* Task *
Repeat exactly the lines of the entries below from the one with "[Black Twitter Icon] (684, 2548)" through the one with "职业 (269, 2493)", both ends included, and nothing else.

[Stored data entries]
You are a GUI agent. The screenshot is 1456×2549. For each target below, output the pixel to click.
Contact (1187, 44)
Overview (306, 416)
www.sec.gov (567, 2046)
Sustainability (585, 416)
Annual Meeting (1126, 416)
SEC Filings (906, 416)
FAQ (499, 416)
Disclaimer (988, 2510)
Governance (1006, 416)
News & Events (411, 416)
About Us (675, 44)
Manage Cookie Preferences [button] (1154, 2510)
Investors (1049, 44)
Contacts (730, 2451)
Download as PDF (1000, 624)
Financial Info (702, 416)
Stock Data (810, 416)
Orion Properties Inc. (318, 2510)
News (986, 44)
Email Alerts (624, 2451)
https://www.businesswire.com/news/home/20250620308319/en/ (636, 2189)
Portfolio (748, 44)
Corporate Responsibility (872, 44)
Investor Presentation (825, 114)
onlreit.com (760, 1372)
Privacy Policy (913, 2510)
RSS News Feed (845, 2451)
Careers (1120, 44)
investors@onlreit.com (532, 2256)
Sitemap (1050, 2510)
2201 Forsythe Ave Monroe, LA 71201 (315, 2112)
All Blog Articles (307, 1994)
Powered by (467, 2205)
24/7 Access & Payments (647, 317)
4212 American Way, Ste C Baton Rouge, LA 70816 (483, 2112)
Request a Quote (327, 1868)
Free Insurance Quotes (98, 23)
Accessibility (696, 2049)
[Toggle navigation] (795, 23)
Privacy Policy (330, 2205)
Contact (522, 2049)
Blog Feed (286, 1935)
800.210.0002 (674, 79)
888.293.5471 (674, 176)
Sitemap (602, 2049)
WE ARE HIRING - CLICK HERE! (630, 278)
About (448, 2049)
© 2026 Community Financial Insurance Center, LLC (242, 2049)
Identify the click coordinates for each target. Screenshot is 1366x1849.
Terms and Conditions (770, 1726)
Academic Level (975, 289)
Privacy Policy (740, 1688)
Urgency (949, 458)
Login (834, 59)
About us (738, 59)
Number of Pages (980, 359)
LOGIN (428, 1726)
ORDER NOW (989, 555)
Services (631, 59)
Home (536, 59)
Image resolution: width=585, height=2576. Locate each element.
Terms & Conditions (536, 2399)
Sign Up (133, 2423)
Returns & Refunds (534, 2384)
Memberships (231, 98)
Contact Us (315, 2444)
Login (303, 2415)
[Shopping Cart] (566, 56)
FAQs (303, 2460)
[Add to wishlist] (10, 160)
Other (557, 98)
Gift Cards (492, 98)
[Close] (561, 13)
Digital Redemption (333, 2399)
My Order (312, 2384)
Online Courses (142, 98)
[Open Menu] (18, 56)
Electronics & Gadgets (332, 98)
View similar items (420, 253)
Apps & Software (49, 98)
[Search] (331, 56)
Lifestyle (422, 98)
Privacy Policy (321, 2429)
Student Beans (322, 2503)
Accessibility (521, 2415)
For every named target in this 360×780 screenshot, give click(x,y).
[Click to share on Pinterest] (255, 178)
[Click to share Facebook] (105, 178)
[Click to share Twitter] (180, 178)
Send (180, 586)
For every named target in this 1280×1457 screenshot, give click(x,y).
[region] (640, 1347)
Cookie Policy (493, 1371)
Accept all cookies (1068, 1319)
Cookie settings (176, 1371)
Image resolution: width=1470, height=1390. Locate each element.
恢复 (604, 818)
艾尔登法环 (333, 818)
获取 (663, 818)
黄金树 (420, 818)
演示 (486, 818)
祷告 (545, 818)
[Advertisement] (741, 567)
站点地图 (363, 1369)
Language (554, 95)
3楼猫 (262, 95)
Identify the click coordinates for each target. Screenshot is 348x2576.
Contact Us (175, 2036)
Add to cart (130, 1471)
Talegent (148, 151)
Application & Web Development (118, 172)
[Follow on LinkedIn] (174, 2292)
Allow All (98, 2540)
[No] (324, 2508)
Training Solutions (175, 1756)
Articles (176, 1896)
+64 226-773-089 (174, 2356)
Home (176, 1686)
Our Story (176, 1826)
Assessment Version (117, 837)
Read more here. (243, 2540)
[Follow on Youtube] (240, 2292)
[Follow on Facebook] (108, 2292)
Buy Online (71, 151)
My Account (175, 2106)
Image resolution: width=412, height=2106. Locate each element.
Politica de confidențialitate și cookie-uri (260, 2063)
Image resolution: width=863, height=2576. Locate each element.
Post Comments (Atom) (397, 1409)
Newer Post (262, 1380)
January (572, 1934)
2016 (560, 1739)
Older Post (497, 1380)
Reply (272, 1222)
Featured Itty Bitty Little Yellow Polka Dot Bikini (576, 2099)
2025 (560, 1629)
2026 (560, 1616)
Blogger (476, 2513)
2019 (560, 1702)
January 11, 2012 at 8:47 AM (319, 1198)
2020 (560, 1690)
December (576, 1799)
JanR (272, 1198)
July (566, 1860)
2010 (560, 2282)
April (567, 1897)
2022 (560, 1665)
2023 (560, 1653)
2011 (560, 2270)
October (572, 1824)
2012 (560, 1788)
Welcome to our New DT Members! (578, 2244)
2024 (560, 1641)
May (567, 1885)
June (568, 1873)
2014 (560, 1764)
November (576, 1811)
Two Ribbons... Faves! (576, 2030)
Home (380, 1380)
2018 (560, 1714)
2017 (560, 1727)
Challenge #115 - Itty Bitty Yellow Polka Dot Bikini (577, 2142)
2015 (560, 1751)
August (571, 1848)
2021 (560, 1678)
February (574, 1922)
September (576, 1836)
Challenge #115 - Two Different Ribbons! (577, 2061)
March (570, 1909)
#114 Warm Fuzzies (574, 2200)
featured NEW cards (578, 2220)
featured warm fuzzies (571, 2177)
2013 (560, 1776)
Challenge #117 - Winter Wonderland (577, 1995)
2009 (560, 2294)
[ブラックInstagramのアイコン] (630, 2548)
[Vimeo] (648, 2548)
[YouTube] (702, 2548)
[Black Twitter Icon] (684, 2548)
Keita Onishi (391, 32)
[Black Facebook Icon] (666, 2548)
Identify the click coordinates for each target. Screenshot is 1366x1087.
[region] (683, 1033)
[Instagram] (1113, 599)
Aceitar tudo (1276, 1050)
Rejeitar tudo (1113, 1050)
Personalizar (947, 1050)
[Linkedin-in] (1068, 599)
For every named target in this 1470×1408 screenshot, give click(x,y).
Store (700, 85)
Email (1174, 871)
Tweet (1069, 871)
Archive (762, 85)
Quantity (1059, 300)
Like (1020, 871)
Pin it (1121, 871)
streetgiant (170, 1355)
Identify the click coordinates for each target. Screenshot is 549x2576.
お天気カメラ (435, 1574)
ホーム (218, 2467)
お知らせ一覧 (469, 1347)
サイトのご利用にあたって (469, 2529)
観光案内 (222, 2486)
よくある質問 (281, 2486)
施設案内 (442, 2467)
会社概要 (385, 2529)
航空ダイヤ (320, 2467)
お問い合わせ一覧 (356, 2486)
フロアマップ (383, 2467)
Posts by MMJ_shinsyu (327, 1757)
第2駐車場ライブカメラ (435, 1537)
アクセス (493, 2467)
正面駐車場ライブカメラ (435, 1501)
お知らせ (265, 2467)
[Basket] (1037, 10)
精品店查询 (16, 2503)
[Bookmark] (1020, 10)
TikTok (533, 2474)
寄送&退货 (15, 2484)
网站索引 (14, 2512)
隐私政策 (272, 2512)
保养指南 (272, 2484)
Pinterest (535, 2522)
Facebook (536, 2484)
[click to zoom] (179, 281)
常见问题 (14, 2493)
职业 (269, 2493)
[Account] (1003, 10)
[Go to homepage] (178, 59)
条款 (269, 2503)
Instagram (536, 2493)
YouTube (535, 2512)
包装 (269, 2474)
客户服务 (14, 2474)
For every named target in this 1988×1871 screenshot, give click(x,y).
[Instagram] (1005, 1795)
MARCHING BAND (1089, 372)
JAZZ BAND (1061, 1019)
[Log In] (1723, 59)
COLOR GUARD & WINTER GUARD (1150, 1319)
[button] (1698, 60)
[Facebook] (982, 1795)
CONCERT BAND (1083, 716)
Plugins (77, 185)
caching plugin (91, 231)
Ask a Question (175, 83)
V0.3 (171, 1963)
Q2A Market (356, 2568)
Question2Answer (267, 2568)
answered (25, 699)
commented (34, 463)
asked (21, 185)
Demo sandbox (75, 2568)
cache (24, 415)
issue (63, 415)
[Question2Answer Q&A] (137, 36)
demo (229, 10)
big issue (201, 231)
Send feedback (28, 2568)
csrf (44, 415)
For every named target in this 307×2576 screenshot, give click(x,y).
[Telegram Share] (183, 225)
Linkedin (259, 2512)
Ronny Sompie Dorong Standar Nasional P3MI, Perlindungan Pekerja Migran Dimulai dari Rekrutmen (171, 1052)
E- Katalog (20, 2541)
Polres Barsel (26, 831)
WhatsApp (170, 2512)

* Task solution *
[Black Twitter Icon] (684, 2548)
Keita Onishi (391, 32)
[Black Facebook Icon] (666, 2548)
Identify the click coordinates for each target. Screenshot is 1366x1087.
[region] (683, 1033)
[Instagram] (1113, 599)
Aceitar tudo (1276, 1050)
Rejeitar tudo (1113, 1050)
Personalizar (947, 1050)
[Linkedin-in] (1068, 599)
For every named target in this 1470×1408 screenshot, give click(x,y).
Store (700, 85)
Email (1174, 871)
Tweet (1069, 871)
Archive (762, 85)
Quantity (1059, 300)
Like (1020, 871)
Pin it (1121, 871)
streetgiant (170, 1355)
Identify the click coordinates for each target. Screenshot is 549x2576.
お天気カメラ (435, 1574)
ホーム (218, 2467)
お知らせ一覧 (469, 1347)
サイトのご利用にあたって (469, 2529)
観光案内 (222, 2486)
よくある質問 (281, 2486)
施設案内 (442, 2467)
会社概要 (385, 2529)
航空ダイヤ (320, 2467)
お問い合わせ一覧 (356, 2486)
フロアマップ (383, 2467)
Posts by MMJ_shinsyu (327, 1757)
第2駐車場ライブカメラ (435, 1537)
アクセス (493, 2467)
正面駐車場ライブカメラ (435, 1501)
お知らせ (265, 2467)
[Basket] (1037, 10)
精品店查询 (16, 2503)
[Bookmark] (1020, 10)
TikTok (533, 2474)
寄送&退货 (15, 2484)
网站索引 (14, 2512)
隐私政策 (272, 2512)
保养指南 (272, 2484)
Pinterest (535, 2522)
Facebook (536, 2484)
[click to zoom] (179, 281)
常见问题 (14, 2493)
职业 (269, 2493)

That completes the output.